39.11 In addition, there are risks associated with use of online deal execution and trading systems including, but not limited to, software and hardware failure and internet disconnection. The Company is not responsible for such losses or failures.

39.12 The Company shall not be responsible for any loss arising from any investment based on any recommendation, forecast or other information provided. Any opinions, news, research, analyses, prices, or other information contained on this website are provided as general market commentary,
and do not constitute investment advice. The Company will not accept liability for any loss or damage, including without limitation to, any loss of profit, which may arise directly or indirectly from use of or reliance on such information.

39.13 The contents of any report provided should not be construed as an express or implied promise, as a guarantee or implication that clients will profit from the strategies herein, or as a guarantee that losses in connection therewith can, or will be limited.

39.14Trades in accordance with the recommendations in an analysis, especially leveraged investments, such as foreign exchange trading and investment in derivatives, can be very speculative and may result in profits, as well as losses, especially if the conditions mentioned in
the analysis do not occur as anticipated.

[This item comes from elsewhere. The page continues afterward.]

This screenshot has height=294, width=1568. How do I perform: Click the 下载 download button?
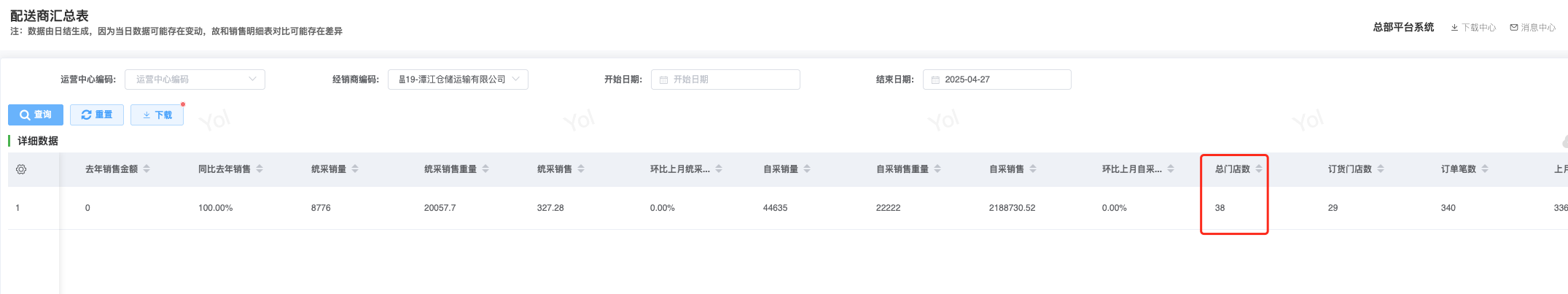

39.15 In case of any fault in pricing process, typing errors, entering errors and quoting errors through the electronic trading system and/or phone, the Company has full right to make any necessary modifications to the investor’s trading account in which the mistake took place.

39.16Any conflicts regarding pricing will be solved by checking the actual prices in the market at the specific time at which the error occurred. Investors should review their account statement and are responsible for reporting any mistakes found on the account within 24 hours after the issue of the statement.

39.17Your trading account must be established for trading purposes only. The Company is not a bank, nor does it keep deposits as a bank. We keep deposits only to maintain margins supporting the trading account and trading activities.